The company announced second-quarter net profit that has doubled from the same period last year, at $30.8m, on revenue that rose 92% to $182.4m. For the first six months, meanwhile, net profit rose 116% to $49.7m on revenue that was up 97% at $317.3m.
That was all Bluetooth, said Glenn Collinson, executive VP and co-founder of the London Stock Exchange-listed company, a situation it expects to continue for the remainder of this calendar year.
However, 2007 will see the first revenue from CSR’s UniFi wireless LAN silicon.
We have modules in production at two major manufacturers, ALP from Japan and APM from Taiwan, as well as development work with one of the big handset manufacturers, he began. CSR also expects to start deriving revenue from its combined Bluetooth and FM radio chip for mobile phones next year, he went on.
Beyond that, there are plans to combine Bluetooth with ultra-wideband (UWB) technology on a single chip, now that the Bluetooth Special Interest Group (SIG) has defined that it will work with the WiMedia Alliance’s spec for the technology, a decision announced in March.
UWB technology is the next generation of WPAN beyond Bluetooth. Whereas Bluetooth works in relatively narrowband links of up to 3Mbps, UWB is designed to deliver data rates of up to 480Mbps, which should make transmitting data between say a smart phone and a desktop PC faster and more convenient.
However, Collinson went on, UWB is also very power hungry, so the ideal scenario will be to have Bluetooth embedded on, say, a phone and permanently on, hunting for so-called companion devices such as PCs.
Once it finds one and is informed that it has a UWB radio, it can switch to UWB for the duration of a file transfer, then go back to Bluetooth, he explained.
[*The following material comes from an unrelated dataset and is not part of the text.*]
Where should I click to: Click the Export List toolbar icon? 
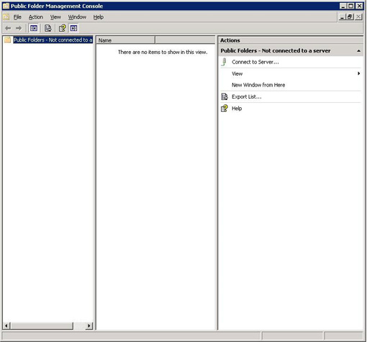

The Bluetooth SIG has defined UWB integration as a feature for the next full release of the technology, i.e. v3.0, which it expects to have fully defined by the second half of 2007, at which point we’ll have the first working chips, with mass market operations in 2008, said Collinson. In the same timeframe, CSR also wants to deliver dual-mode Bluetooth and WiFi chips, he went on.